= Study text =
The Rome Treaty of 17th July 1998, where about 120 countries adopted the Rome Statute to establish the International Criminal Court (ICC) was meant to give the world a permanent mechanism for punishing those responsible for the gravest of human rights violations, of the sort that have been committed in Rwanda, Bosnia and Kosovo. The Treaty, which enjoys broad international support, was carefully negotiated to ensure that the Court will focus on atrocities such as these, and operate according to the highest standards of professionalism and integrity.

The International Criminal Court as a site of public affairs is a magnet for political and legal participation. This participation often oversteps the geographical frontiers of sovereign states. Following the signing of the Rome Statues in 1998 by the then US President Bill Clinton and the subsequent birth of the ICC in 2002, an international legal structure based on the framework of the US Constitution was established (Matthew, 2012). The Court, which came into being in July 2002, is a permanent institution which has the pow­er to exercise its jurisdiction over persons for the most serious crimes of international concern, which includes genocide; crimes against humanity; war crimes; and the crime of aggression. These countries believed that glob­al justice would benefit from, and be greatly enhanced, by the creation of an international criminal justice regime empowered to prosecute individuals guilty of gross atroc­ities and human rights violations, including war crimes, crimes against humanity and genocide. Africa, under the aegis of the African Union (AU), naturally agreed with the above and gave tacit and open support for the creation of the Court.

There were two major reasons for Africa’s strong support for the establishment of the ICC, which were majorly the decapitation and genocide that gripped Rwanda in 1994 and the need to find ways to prevent powerful countries from preying on weaker ones. There was urgent need in Africa to squarely confront impunity and the mass violation of human rights, as well as prevent militarily, politically and economically stronger countries from invading weaker ones. In terms of the latter, the inclusion of crimes of aggression the planning, preparation, initiation or execution of an act of using armed force by a state against the sovereignty, territori­al integrity or political independence of another state, was especially attractive to African countries (ICC, 2012). Today, there are 139 signatories and 122 states parties. 43 African countries are signatories to the Rome State and, of these, 31 are state parties but may not have ratified the Statute (UN Treaty Collection, 2014).

Despite this seeming overwhelming support for the creation of the ICC and its need in global politics, there seems to be increasing critical looks and aspersious looks at the ICC, as the continent seems to be currently having strained relations between Africa and the Court. In fact, the African Union has asked its members to implement a policy of non-compliance and non-cooperation with the ICC. Thus, for the Court to remain a credible institution for the execu­tion of international justice, the AU is asking for a reform that would ensure that the sovereignty of the African continent is not undermined.

= Source material =
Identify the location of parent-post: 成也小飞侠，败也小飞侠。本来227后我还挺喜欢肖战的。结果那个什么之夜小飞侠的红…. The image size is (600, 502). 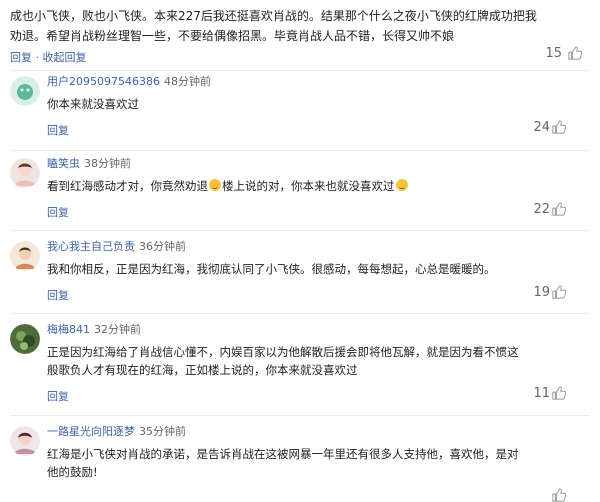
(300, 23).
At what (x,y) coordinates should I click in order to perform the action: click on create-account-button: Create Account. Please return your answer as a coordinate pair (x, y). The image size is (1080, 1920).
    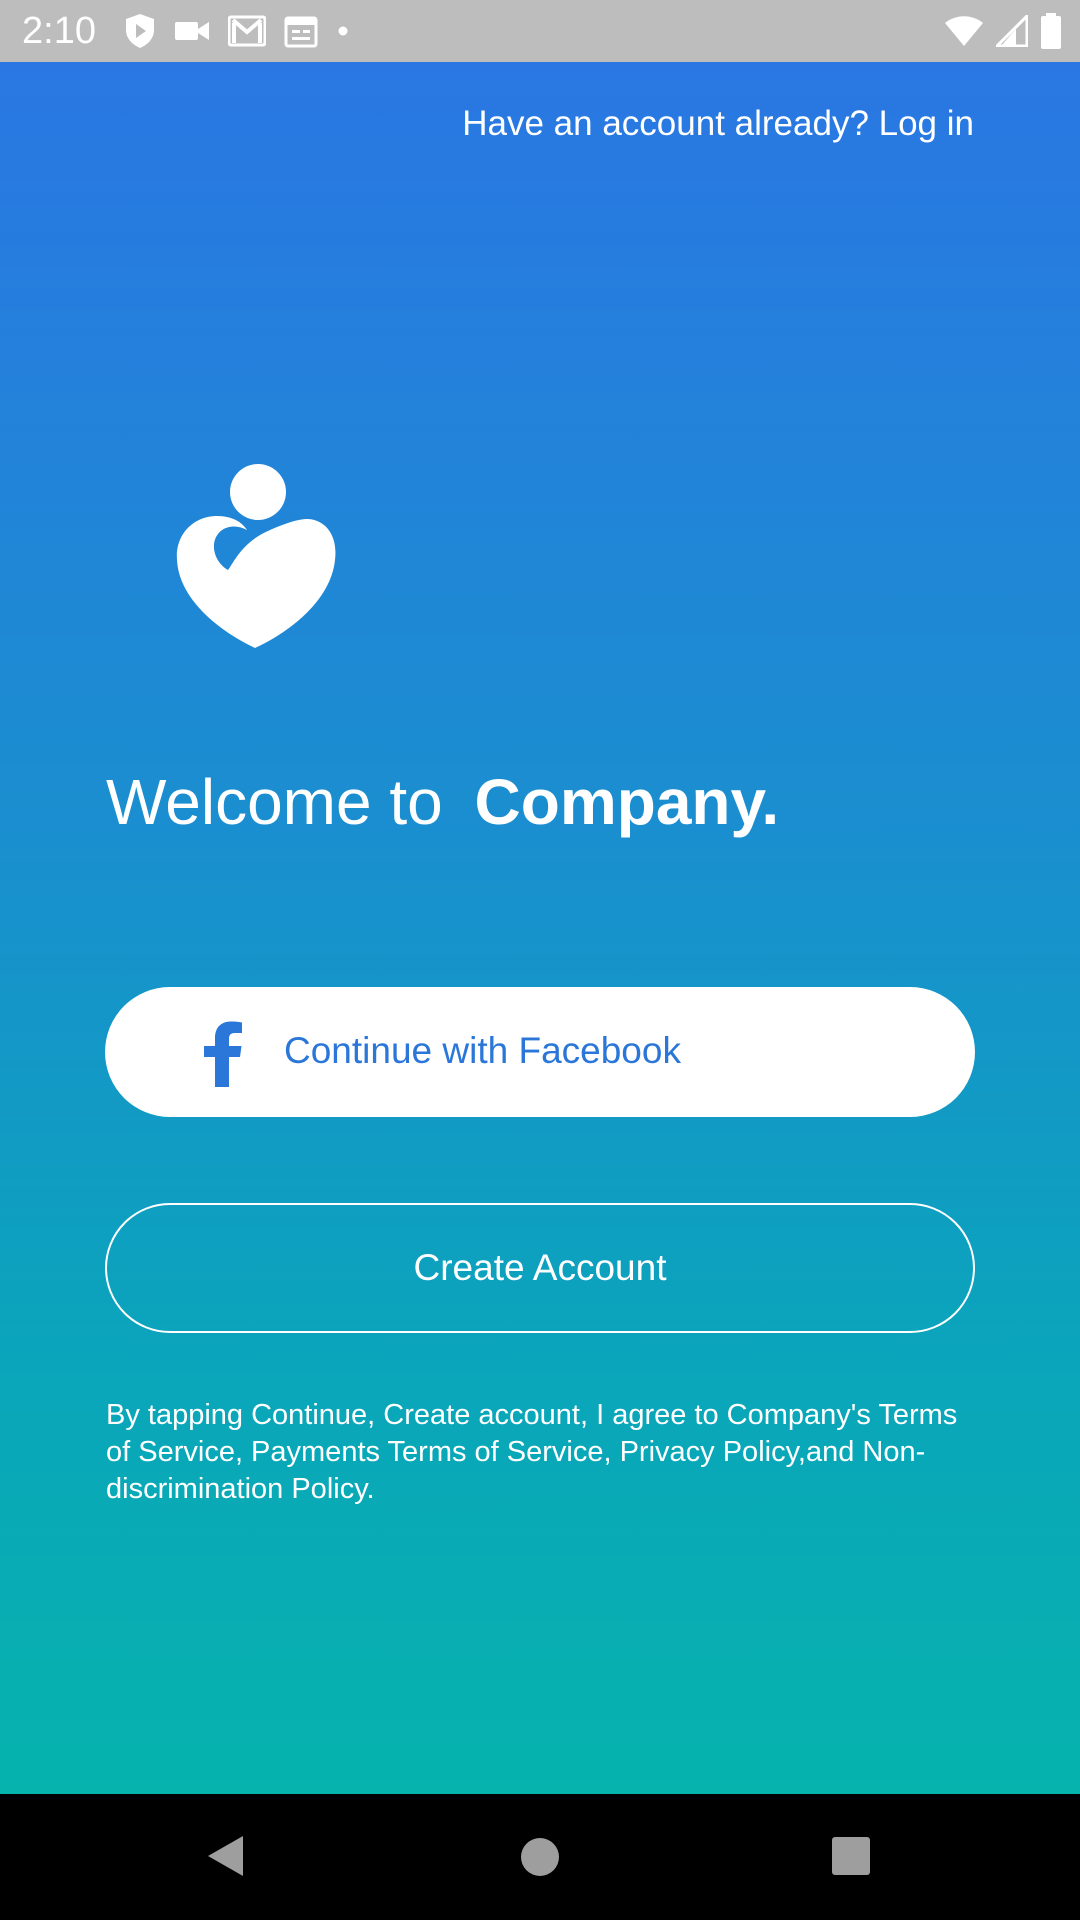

= Exercises to complete =
1. How would you render this sentence from the passage on the International Criminal Court in Spanish: "In fact, the African Union has asked its members to implement a policy of non-compliance and non-cooperation with the ICC."?
2. In the passage on the International Criminal Court, can you transcribe the part that opens with the words "The Rome Treaty" and closes with "professionalism and integrity."?
3. Can you go on with the passage on Africa and the International Criminal Court, starting right after its final sentence?

= Responses to the tasks =
1. De hecho, la Unión Africana ha pedido a sus miembros que apliquen una política de incumplimiento y no cooperación con la CPI.

2.
The Rome Treaty of 17th July 1998, where about 120 countries adopted the Rome Statute to establish the International Criminal Court (ICC) was meant to give the world a permanent mechanism for punishing those responsible for the gravest of human rights violations, of the sort that have been committed in Rwanda, Bosnia and Kosovo. The Treaty, which enjoys broad international support, was carefully negotiated to ensure that the Court will focus on atrocities such as these, and operate according to the highest standards of professionalism and integrity.

3.
President Al-Bashir came to power in Sudan in 1989 after leading a military coup that overthrew the former Sudanese Government (Lanberta Times, June 2009). In early 2003, a conflict emerged in the Darfur region when the Sudanese Liberation Movement (SLM) and the Justice and Equality Movement (JEM) attacked the El-Fasher airport as an act against the Sudanese Government (AU Peace and Security Council Report, 2009). In response, the Sudan People’s Armed Forces and their militia, the Janjaweed, the Sudanese Police Force, the National Intelligence and Security Service, and the Humanitarian Aid Commission led a counter-insurgency against the SLM/A, the JEM, and other armed groups opposing the Government of Sudan, President Al-Bashir’s Government (Christian Science Monitor, 2010).The groups opposed to President Al-Bashir were mostly composed of individuals from the Fur, Masalit, and Zaghawa tribes (http://www.icc-cpi-int/iccdocs/doc/doc639096.pdf).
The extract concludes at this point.